======== Selected excerpt

Jul 17, 2013

Confusing New Attorney Fee Instructions

     Social Security has issued new instructions on fees for attorneys and others representing Social Security claimants. The instructions have to do with fee agreement cases where the claimant appoints two or more people to represent him or her and then one or more of the attorneys or representatives withdraws. It would be an understatement to say the instructions are confusing. Take a look at these examples given in the instructions and see if you can tell me what the underlying theory is:
Example 2: The claimant appointed two representatives from Firm A, one representative from Firm B, and one representative who is a sole practitioner. The representative from Firm B waived his or her fee from any source. The sole practitioner waived charging and collecting a fee from the claimant or any auxiliary beneficiaries because a third party entity will be paying his or her fee. The two representatives from Firm A have an approved fee agreement that each of them signed, and SSA determines a fee of $6000. The representatives from Firm A will receive $3000 each.
Example 3: The claimant appointed two representatives from Firm A and one representative from Firm B. One of the representatives from Firm A signed a fee agreement. The second representative from Firm A and the representative from Firm B both waived charging and collecting a fee from any source. At the time of a favorable decision, the decision maker approved the fee agreement; subsequently, SSA determines a fee of $6000. The Firm A representative who had an approved fee agreement will receive $3000, but the “waived share” of $3000 for the second representative from Firm A should go to the claimant.
    Would you want to be the person implementing this "policy"?

20 comments:

Anonymous said...

yes, it's actually simple. just explaining how the total fee should be allocated among attorneys. Basically, just because one attorney waives a fee doesn't mean that the others get the entire fee.

In short, if more than one attorney from a firm represents a claimant, they should NOT waive their fee. SSA construes that as the attorney acting pro bono and the attorney that did not waive the fee will only be able to collect the portion of the fee that relates to their "percent" representation, as determined by the number of reps.

Anonymous said...

I will never understand why SS does not allow a claimant to hire a "firm" instead of requiring an individual attorney on the 1696 and fee agreement. Because we often transfer cases between the individual attorneys in our firm, we (and Social Security) wastes an enormous amount of time and resources with new 1696 and fee agreements because the file moved 20 feet from one attorney's desk to another.

================
======== Information given

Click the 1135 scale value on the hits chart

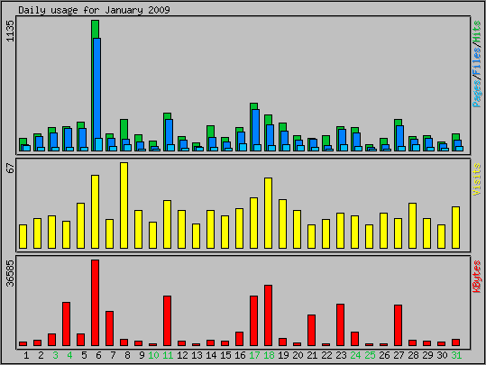[11, 31]
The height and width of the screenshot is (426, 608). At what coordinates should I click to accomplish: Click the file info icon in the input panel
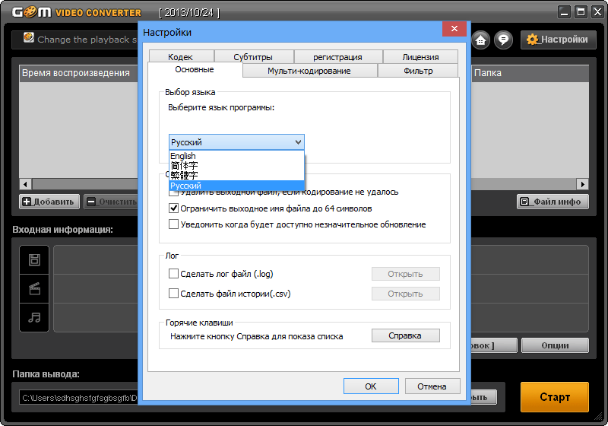point(34,260)
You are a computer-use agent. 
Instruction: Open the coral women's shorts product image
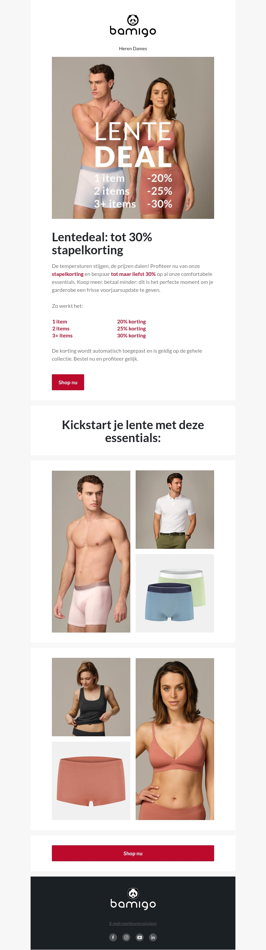pyautogui.click(x=91, y=781)
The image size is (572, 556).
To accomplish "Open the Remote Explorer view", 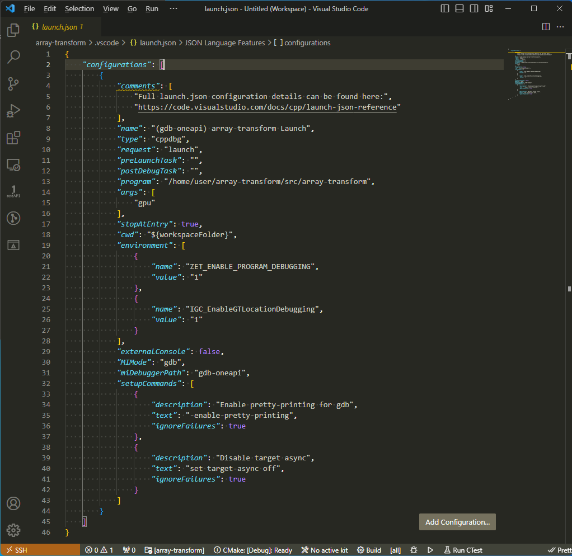I will [13, 165].
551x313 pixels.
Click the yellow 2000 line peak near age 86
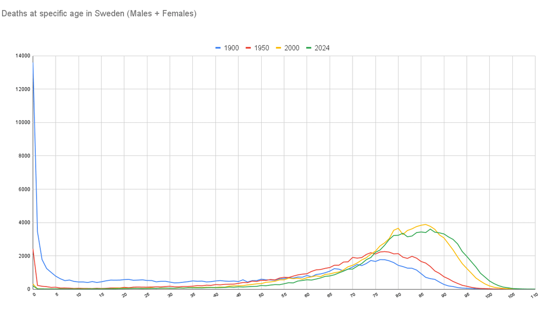click(425, 224)
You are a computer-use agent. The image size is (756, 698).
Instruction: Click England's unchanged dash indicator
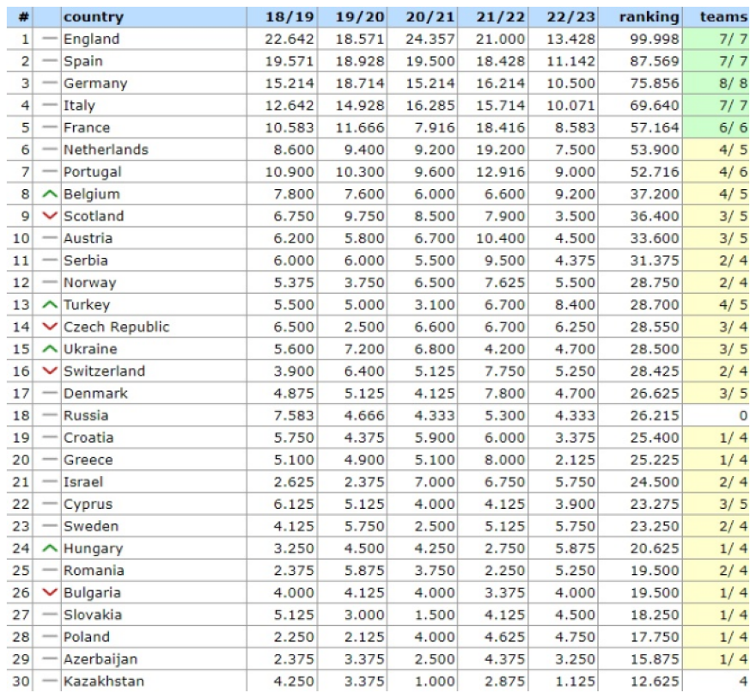point(52,39)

================

## Challenge
In Example 3 of the post about new attorney fee instructions, who should receive the "waived share" of $3000 for the second representative from Firm A?

## Solution to the problem
The claimant should receive it.